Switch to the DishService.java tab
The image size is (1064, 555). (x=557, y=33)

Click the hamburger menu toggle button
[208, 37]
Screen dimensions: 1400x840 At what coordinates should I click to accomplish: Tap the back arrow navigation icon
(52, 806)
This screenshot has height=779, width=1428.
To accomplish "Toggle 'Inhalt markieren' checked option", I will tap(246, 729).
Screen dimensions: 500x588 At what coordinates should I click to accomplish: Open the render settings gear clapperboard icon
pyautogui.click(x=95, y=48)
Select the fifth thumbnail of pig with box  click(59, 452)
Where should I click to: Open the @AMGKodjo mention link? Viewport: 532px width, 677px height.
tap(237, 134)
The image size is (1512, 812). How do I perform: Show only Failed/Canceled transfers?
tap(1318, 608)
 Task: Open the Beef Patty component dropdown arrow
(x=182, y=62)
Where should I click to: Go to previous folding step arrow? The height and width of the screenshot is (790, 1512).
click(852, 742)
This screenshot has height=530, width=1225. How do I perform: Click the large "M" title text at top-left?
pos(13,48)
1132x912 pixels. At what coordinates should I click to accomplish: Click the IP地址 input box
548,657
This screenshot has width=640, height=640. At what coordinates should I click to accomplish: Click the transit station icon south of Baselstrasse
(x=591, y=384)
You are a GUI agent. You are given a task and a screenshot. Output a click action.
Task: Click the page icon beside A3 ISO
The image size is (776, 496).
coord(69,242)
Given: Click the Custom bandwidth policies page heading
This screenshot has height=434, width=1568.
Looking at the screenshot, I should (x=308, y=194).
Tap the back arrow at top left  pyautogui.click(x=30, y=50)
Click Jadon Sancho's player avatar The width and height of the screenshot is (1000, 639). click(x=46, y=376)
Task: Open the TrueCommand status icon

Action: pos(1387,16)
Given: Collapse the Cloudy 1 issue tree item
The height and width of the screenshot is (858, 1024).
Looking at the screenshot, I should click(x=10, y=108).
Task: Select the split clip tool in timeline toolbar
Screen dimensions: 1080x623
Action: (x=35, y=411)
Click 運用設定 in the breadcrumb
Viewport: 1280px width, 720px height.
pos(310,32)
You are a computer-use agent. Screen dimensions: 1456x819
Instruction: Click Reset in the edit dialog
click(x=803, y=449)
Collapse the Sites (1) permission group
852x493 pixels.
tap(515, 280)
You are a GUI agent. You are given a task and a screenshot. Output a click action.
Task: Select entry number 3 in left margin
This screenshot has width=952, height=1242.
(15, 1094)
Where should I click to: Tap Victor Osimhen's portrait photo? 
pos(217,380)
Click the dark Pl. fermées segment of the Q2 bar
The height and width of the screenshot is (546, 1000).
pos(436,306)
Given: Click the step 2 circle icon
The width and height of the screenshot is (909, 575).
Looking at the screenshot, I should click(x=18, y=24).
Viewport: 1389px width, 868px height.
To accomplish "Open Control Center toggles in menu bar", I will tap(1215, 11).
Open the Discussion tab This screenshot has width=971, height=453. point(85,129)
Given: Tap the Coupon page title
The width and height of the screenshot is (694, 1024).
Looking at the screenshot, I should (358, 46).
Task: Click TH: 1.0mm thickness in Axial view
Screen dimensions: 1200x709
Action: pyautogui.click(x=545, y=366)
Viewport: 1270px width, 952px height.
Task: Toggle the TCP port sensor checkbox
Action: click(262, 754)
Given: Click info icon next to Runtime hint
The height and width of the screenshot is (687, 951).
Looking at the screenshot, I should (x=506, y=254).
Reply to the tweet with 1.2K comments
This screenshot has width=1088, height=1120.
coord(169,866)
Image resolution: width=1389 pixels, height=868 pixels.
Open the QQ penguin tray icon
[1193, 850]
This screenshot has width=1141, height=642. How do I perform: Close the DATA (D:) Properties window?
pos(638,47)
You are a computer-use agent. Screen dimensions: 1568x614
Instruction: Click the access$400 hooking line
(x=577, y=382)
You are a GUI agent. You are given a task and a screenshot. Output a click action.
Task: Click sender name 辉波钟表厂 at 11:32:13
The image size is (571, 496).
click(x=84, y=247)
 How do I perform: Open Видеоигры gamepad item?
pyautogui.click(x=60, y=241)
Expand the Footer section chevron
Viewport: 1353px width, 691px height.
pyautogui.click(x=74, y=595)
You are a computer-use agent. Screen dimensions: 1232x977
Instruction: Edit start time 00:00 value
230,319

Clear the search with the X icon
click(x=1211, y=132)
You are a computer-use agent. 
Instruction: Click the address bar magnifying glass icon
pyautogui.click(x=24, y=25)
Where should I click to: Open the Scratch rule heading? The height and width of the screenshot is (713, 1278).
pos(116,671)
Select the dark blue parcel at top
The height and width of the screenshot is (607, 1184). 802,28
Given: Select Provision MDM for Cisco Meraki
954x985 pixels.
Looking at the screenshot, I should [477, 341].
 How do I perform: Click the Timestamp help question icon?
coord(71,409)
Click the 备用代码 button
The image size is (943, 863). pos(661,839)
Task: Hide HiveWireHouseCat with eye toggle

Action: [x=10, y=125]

▸ **WHAT TO DO**:
Arrange the entries as a Markdown table with the columns "Row" and "Line", starting at the line that contains "This screenshot has width=1141, height=642." and ending at the line that contains "pyautogui.click(x=24, y=25)", with both of those lines included. Leave out blank lines, and number the rows in order in the "Row" column.

▸ **SOLUTION TO THIS EXERCISE**:
| Row | Line |
|---|---|
| 1 | This screenshot has width=1141, height=642. How do I perform: Close the DATA (D:) Properties window? |
| 2 | pos(638,47) |
| 3 | You are a computer-use agent. Screen dimensions: 1568x614 |
| 4 | Instruction: Click the access$400 hooking line |
| 5 | (x=577, y=382) |
| 6 | You are a GUI agent. You are given a task and a screenshot. Output a click action. |
| 7 | Task: Click sender name 辉波钟表厂 at 11:32:13 |
| 8 | The image size is (571, 496). |
| 9 | click(x=84, y=247) |
| 10 |  How do I perform: Open Видеоигры gamepad item? |
| 11 | pyautogui.click(x=60, y=241) |
| 12 | Expand the Footer section chevron |
| 13 | Viewport: 1353px width, 691px height. |
| 14 | pyautogui.click(x=74, y=595) |
| 15 | You are a computer-use agent. Screen dimensions: 1232x977 |
| 16 | Instruction: Edit start time 00:00 value |
| 17 | 230,319 |
| 18 | Clear the search with the X icon |
| 19 | click(x=1211, y=132) |
| 20 | You are a computer-use agent.  |
| 21 | Instruction: Click the address bar magnifying glass icon |
| 22 | pyautogui.click(x=24, y=25) |